Planting winter hoophouse crops

Our first hoophouse radishes germinated three days after sowing. We sowed Cherry Belle and White Icicle. We would have sowed Easter Egg if we’d had enough seed left after the outdoor fall sowings.
Photo Pam Dawling

We’ve already prepared our first bed in the hoophouse and sowed our first few crops (spinach, radishes, scallions, tatsoi, Bulls Blood beets and cress). We spread the bed prep out over 5 days and the sowings over 2 days. I’ve written lots about our fall hoophouse planting, so I’ll give you links, mention a few updates and stick to photos otherwise.

Mid-October photo of September-sown tatsoi and August-sown Tokyo bekana. Fast-growing crops make good use of small windows of time.
Photo Pam Dawling
  • Hoophouse Winter Schedule Tweaks and Improvements (pack more crops in, get higher yields, reduce or spread the workload). One change we made was to sow some early catch crops in areas that weren’t needed for all-winter crops until later. We mostly used tatsoi and Tokyo bekana, both fast–growing leafy greens. We intended to grow some early beets too, but the seed didn’t germinate. A new crop last winter was cress, Creasy Greens Upland Cress and Belle Isle Upland Cress from Southern Exposure. They take 50 days to maturity (in spring). We had two good intentions we did not manage to follow through on. One was to let some of the cress flower, to feed beneficial insects. And I think we got too impatient. The other was to notice which one of the two kinds we prefer and just grow that one. We didn’t manage to keep good enough records on that, so this winter we are obliged to repeat the experiment, with more good intentions!
Belle Isle Upland Cress from Southern Exposure Seed Exchange
  • Using all the space in the winter hoophouse (filler crops for random spaces, fast-growing catch crops, radish sowing dates for seamless harvests.)
  • Fall hoophouse bed prep and shadecloth removal (packing away the giant piece of shadecloth until May, spreading compost, broadforking and raking the beds, direct sowing the first bed, sowing seeds in an outdoor nursery bed to transplant into the hoophouse a few weeks later). This post includes a step-by-step guide to hoophouse fall bed prep. Our soil is improving each year, becoming easier to broadfork and rake. That counters the aging process of our human bodies! One change we made last year was to measure and pin down the drip tapes 12” (30 cm) apart, and use the drip tape as a guide to making furrows (drills). This is easier than using the row marker rake, as we used to do.
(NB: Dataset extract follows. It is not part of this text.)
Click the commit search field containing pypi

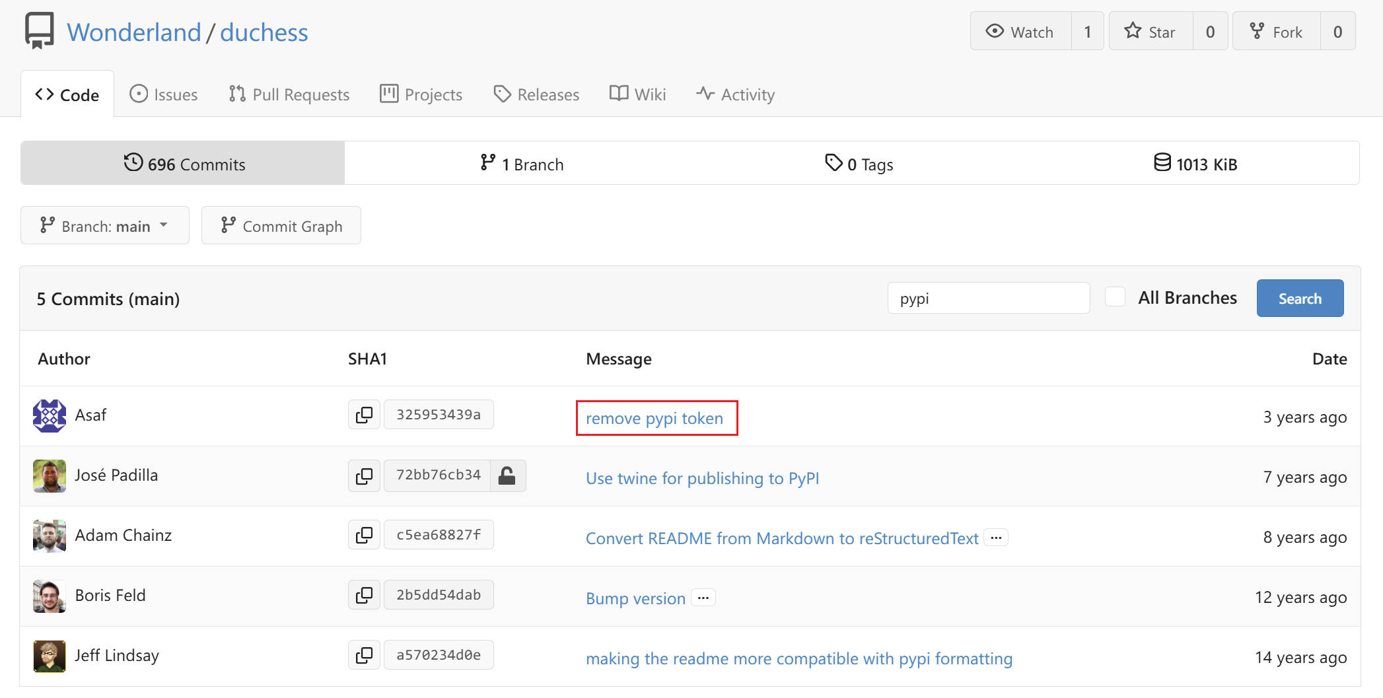pyautogui.click(x=989, y=298)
    Our hoophouse with shadecloth for growing summer crops. Photo Pam Dawling. We have now sewed the two pieces together, to avoid the gaping hot spot in the middle!
  • Hoophouse fall bed prep (includes an appreciation of spiders and a video of spider “ballooning”)
  • Sowing hoophouse winter crops (more details on bed prep tools and techniques, including the row marker rake if you want to use that, and links to posts about winter lettuce varieties we used in 2017/2018.)
  • Planning and Growing Winter Hoophouse Vegetables (hoophouse crop map, many links to other posts including a video and three slideshows, crop rotations, choosing winter hoophouse crops, posts about specific crops (with all the details), back up plans in case something goes wrong, and harvesting.)

    Mid-October emergency back-up seedlings for the hoophouse.
    Photo Pam Dawling. We needed to compensate for poor germination that year.
  • Preparing your hoophouse for fall and winter (includes one of my slideshows, and a more detailed discussion of lettuce types and sowing dates, information about salt build-up and our wash-down strategy in a 3-slide mini slide show, when we close and open the doors and windows, and a Be-Prepared Winter Kit list)
  • Planning winter hoophouse crops – our step-by-step process for hoophouse crop planning.
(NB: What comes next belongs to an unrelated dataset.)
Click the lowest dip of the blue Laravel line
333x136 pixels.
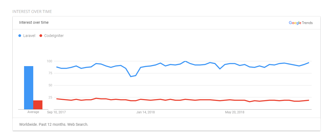[131, 76]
    Spinach seedlings (from pre-sprouted seed) emerged on the third day after sowing. here they are on day 4. Photo Pam Dawling
  • Winter hoophouse growing (includes a round-up of earlier posts, and a discussion about the value of crop rotation in the hoophouse, and a list of 20 benefits of having a hoophouse.)
  • Spinach variety trial conclusions This year we are growing Acadia.  Johnny’s do not recommend this variety for late fall or winter sowing, but it did very well in our hoophouse, sown in September, October, November and January.
  • September in the hoophouse: sowing spinach 
Two jars of sprouted spinach seeds and grits to prevent the damp seeds clumping. presprouting spinach seeds for a week in a fridge gets round the impossibility of getting spinach to germinate in hoophouse soil at 80F (27C) as it is September 11.
Photo Pam Dawling
One side of our hoophouse on Sept 10. Three beds with cover crops of buckwheat and sunnhemp (which got bitten down at a young age by Something), and one bed under solarizing plastic in hopes of killing nematodes. Photo Pam Dawling
Zipper spider on the pepper plants in our hoophouse September 10.